Evaluates LLM instruction following in agentic coding via diverse tasks, scaffolds, and an automated scoring toolkit that disentangles task-solving from rule-following.
Addresses the underexamined ability of LLMs to follow heterogeneous and persistent scaffold-specified instructions in coding, revealing a systematic compliance gap.
Used by researchers and ML engineers developing and evaluating Large Language Model-based software agents and coding assistants.
Unlike general coding benchmarks that focus purely on task correctness, OctoBench specifically emphasizes and measures adherence to *scaffold-specified instructions* and constraints.

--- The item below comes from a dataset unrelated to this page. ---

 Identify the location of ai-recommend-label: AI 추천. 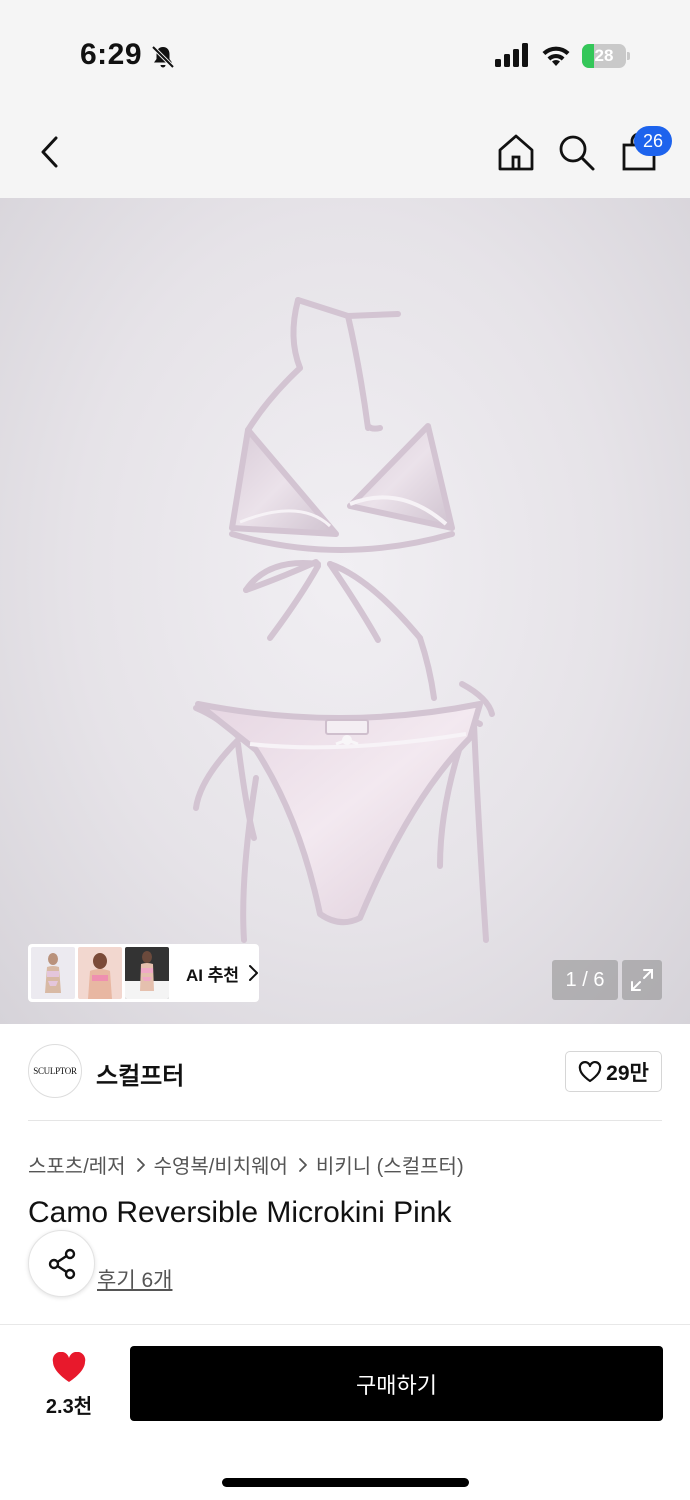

Accelerates the development of more 'scaffold-aware' and robust LLM coding agents by providing a targeted evaluation framework for instruction following.

Use cases

Evaluating new LLM architectures for coding to compare their performance in adhering to complex coding constraints.
Developing instruction-tuned coding agents by using OctoBench to fine-tune LLMs specifically to improve their ability to follow heterogeneous instructions.
Benchmarking agentic coding frameworks to assess the instruction-following robustness of their underlying LLM agents.
Identifying failure modes in LLM code generation by analyzing OctoBench trajectories to pinpoint specific types of instructions or constraints that LLMs consistently fail to follow.